Sexual Violence as a Key Contributor to Poor Mental Health Among Japanese Women Subjected to Intimate Partner Violence.J Womens Health (Larchmt). 2018 05; 27(5):716-723.JW
The aim of this study was to examine the impact of sexual intimate partner violence (IPV) on mental health among Japanese women and to explore to what extent sexual IPV is an important contributor to the severity of mental health problems in comparison with physical and psychological IPV.
MATERIALS AND METHODS
A cross-sectional analysis was conducted of the medical records of participants during psychiatric consultation at the Institute of Women's Health, Tokyo Women's Medical University, including 62 women who experienced IPV without sexual violence and 83 women who experienced IPV with sexual violence. Mental health problems were compared, including anxiety, depression, suicidality, post-traumatic stress disorder (PTSD), and dissociative experiences.

*-*-*

> [Requirement]
Please extend the abstract on sexual intimate partner violence and mental health among Japanese women, picking up after its last sentence.

*-*-*

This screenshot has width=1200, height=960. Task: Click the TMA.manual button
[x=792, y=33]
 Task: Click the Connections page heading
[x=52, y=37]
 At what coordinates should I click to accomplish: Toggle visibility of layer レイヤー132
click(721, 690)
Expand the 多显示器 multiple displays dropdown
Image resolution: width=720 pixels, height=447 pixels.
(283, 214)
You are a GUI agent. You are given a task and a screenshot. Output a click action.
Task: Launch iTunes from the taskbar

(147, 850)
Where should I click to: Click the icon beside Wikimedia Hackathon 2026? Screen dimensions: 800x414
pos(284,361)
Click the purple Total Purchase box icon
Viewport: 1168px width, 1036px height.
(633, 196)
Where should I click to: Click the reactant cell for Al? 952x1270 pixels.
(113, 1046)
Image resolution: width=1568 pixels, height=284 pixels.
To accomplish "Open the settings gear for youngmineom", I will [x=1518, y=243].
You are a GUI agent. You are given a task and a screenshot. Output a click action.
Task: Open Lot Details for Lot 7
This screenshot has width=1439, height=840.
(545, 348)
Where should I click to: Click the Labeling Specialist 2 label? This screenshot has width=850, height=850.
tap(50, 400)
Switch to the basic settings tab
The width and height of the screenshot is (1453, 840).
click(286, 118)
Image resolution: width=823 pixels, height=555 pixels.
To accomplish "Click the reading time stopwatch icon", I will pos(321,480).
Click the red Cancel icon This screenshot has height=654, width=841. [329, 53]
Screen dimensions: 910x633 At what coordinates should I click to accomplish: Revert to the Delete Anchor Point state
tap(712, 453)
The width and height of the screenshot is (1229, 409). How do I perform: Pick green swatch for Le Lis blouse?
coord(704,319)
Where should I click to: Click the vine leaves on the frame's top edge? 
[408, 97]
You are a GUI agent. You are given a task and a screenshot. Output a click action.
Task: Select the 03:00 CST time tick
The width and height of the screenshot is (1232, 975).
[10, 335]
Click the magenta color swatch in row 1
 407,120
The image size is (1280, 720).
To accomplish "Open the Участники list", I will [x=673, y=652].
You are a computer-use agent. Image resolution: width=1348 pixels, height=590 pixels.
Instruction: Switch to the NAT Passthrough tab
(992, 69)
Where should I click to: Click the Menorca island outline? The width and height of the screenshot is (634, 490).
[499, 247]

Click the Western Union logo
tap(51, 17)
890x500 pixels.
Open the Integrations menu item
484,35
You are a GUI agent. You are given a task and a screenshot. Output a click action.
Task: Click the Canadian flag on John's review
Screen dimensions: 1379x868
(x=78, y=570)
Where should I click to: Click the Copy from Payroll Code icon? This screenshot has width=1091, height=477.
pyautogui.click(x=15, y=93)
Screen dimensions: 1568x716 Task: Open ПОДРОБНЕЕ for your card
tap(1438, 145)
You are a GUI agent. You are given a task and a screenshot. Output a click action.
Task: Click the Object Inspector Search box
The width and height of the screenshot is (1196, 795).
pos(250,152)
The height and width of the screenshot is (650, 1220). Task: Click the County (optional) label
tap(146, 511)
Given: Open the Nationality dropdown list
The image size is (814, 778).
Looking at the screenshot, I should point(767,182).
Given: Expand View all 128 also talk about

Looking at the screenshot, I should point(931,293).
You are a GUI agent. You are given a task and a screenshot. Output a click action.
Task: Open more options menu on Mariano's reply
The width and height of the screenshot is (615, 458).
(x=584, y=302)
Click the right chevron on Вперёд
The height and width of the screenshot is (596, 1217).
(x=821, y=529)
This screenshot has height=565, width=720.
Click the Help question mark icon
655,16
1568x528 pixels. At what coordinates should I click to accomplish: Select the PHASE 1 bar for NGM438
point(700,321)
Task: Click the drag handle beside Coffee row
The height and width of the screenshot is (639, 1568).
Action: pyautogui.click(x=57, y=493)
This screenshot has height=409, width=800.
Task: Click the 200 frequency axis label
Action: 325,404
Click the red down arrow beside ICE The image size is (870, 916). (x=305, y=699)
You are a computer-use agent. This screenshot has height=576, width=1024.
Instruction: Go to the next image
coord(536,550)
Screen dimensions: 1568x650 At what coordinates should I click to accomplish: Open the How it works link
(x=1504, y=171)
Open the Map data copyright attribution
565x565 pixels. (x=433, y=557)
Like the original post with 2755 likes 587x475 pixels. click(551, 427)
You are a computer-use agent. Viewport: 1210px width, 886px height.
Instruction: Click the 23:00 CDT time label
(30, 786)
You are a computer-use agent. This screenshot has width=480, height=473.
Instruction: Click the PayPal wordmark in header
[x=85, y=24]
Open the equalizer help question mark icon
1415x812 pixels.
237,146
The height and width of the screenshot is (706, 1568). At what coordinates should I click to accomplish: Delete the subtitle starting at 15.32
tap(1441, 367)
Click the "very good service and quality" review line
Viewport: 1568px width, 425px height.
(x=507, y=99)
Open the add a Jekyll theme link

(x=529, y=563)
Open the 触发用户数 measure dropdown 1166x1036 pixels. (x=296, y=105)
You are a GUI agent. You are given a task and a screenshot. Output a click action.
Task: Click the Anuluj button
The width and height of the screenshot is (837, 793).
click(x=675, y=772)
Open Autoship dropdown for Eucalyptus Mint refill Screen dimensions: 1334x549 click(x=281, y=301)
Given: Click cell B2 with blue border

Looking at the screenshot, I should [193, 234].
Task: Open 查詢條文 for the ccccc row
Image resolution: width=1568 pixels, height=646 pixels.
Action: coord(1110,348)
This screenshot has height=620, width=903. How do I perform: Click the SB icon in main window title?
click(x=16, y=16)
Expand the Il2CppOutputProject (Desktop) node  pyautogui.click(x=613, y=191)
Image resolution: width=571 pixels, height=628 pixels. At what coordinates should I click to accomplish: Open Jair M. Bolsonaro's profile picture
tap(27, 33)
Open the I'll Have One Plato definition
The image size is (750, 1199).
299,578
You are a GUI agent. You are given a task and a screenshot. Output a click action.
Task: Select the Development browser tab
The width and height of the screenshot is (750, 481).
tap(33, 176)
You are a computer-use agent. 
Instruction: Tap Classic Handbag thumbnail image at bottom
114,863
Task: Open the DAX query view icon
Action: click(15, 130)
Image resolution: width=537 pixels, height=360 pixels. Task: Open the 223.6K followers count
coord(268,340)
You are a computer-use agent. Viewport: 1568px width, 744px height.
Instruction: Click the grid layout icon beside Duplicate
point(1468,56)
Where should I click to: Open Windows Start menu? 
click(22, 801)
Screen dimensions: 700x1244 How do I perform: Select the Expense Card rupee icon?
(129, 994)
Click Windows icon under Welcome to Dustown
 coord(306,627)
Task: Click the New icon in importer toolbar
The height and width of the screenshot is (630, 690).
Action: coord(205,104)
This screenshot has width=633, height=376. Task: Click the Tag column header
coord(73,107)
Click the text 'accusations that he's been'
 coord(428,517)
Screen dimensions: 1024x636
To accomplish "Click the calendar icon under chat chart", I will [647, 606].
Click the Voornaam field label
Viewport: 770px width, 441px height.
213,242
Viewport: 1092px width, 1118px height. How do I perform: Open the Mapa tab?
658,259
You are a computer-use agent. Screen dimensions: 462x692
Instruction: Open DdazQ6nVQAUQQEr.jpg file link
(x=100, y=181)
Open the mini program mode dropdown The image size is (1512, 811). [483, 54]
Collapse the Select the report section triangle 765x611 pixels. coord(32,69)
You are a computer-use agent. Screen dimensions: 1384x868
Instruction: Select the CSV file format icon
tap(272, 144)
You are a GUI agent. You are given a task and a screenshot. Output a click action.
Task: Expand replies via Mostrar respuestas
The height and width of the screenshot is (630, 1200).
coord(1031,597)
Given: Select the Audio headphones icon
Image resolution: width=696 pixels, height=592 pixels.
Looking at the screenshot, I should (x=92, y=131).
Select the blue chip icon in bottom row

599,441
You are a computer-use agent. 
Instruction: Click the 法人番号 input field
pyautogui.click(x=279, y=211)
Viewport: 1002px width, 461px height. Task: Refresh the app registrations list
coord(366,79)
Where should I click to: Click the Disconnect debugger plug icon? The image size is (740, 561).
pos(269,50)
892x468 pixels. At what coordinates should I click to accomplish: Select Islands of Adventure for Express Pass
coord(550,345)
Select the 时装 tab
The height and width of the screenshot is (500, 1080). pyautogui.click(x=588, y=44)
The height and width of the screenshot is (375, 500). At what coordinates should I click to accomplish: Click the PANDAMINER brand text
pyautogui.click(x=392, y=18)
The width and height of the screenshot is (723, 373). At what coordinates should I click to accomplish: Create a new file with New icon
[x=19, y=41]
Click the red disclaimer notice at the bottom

*-*-*

> [Exercise response]
The results demonstrated a higher incidence and severity of somatic symptoms, insomnia, social dysfunction, severe depression and suicidality, PTSD, and dissociative experiences among women in the sexual IPV group than in the women who experienced IPV without sexual violence. In analyzing the relative contribution of sexual, physical, and psychological violence to the severity of mental health problems of the survivors, results indicated that sexual violence was an independent predictor of both PTSD and dissociative experiences.
The present research showed that significant adverse effects on mental health were observed among women who experienced IPV with sexual violence compared with the ones without. These findings provide important implications for considering the specific approaches to meet the needs of those women experiencing sexual IPV and the need for timely and effective interventions, including healthcare, social services, and primary prevention.